Few Do’s for Investors

Source: Email

Do you find yourself wondering how good your financial advisor is? How trustworthy? Do you ever feel uncomfortable sharing your information with him? Maybe it is time to ask some hard questions and get some peace of mind.

You can’t be blamed for a bit of suspicion. The reputation of financial planning and wealth management has been dealt some blows recently for multiple reasons:

1. Many scandals have erupted lately concerning wrongdoing in financial management, in India and abroad. People wonder, how can I protect myself? Can it happen to me?

2. The sudden financial meltdown means many people have lost money, some more than others. Everyone is struggling but some portfolios have held fast better than others. People wonder, if my portfolio was better constructed, would I have lost less?

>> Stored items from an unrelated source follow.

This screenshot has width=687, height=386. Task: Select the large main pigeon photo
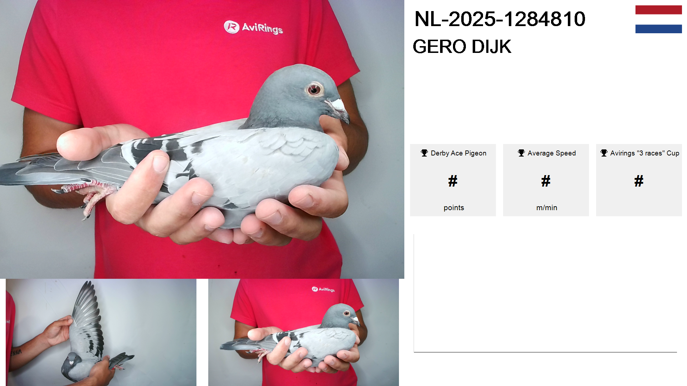202,139
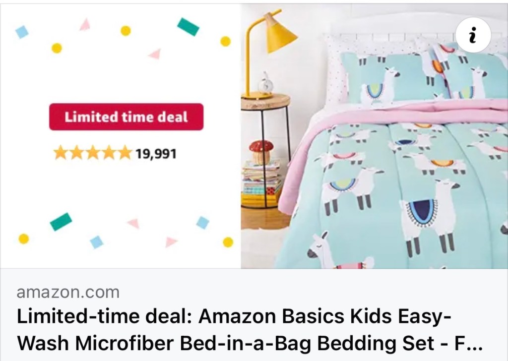Click the red mushroom decoration on the shelf
Screen dimensions: 508x361
click(x=261, y=152)
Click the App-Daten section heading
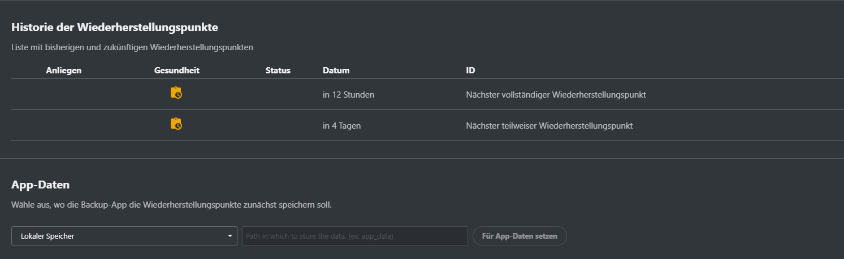This screenshot has height=259, width=844. [x=40, y=185]
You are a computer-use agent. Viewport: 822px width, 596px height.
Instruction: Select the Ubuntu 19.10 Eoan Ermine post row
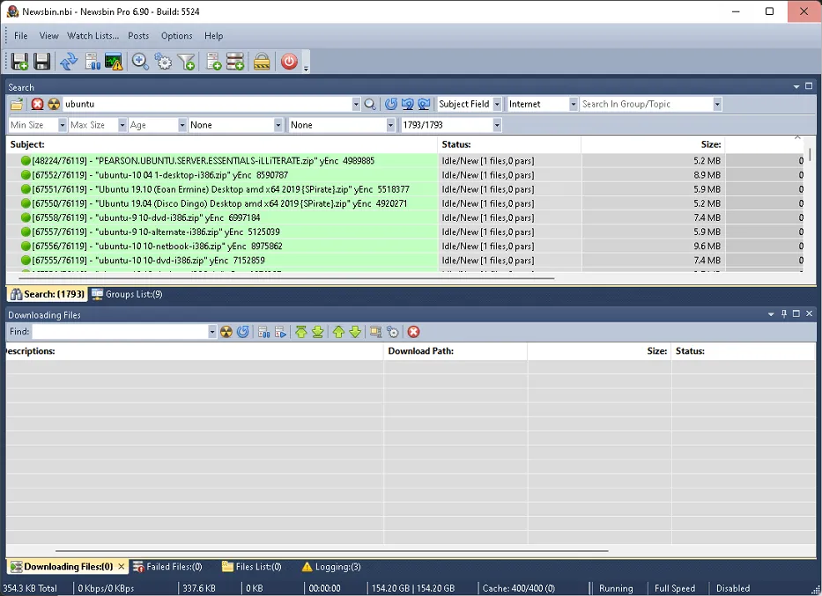pos(220,189)
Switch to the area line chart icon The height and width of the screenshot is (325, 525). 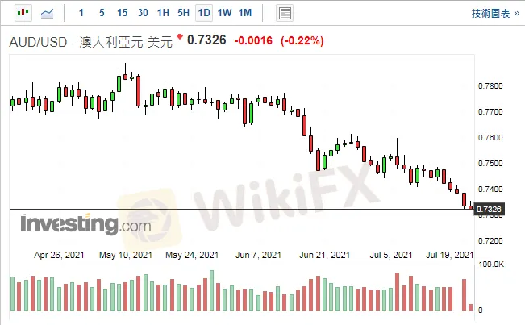(47, 14)
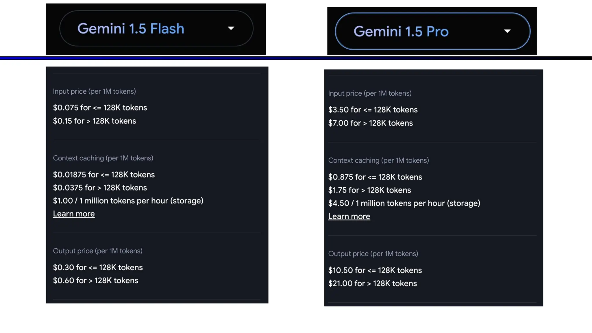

3. There are plenty of people doing advisory and wealth management work even though they are not qualified to do so. They may not have gone through proper training and been certified. Therefore, they are not bound by any strict code of conduct or professional standards. They may lack experience.

4. Some thrive on sales commissions more than advisory fees and it’s in their interest to sell you more products, whether or not you those products are suitable for your situation. For them, financial planning might mean selling you high-commission insurance policies and ULIPs instead of looking at your total portfolio and trying to give you a comprehensive solution.

Here are some of the questions you can ask your advisor to make you feel more comfortable:

Where did you go to school? What certifications do you hold?

Are you registered with Financial Planning Standards Board (FPSB) or any other professional body?

What products and services you do you offer?

Can you only recommend a limited number of products or services to me? If so, why?

How are you paid for your services? What are your motivations and incentives in monetary terms?

Can you provide me references from other clients?

For registered advisors, will you show me a copy of your credentials?

While these are good questions to ask, a veteran can pass this test with flying colors. Thus these questions alone aren’t adequate to protect you from someone conniving to steal your money. The investment environment has struggled and the whole world is feeling the consequences. So in addition to asking about the investment advisor’s credentials, you must also understand where your money is and who can access it.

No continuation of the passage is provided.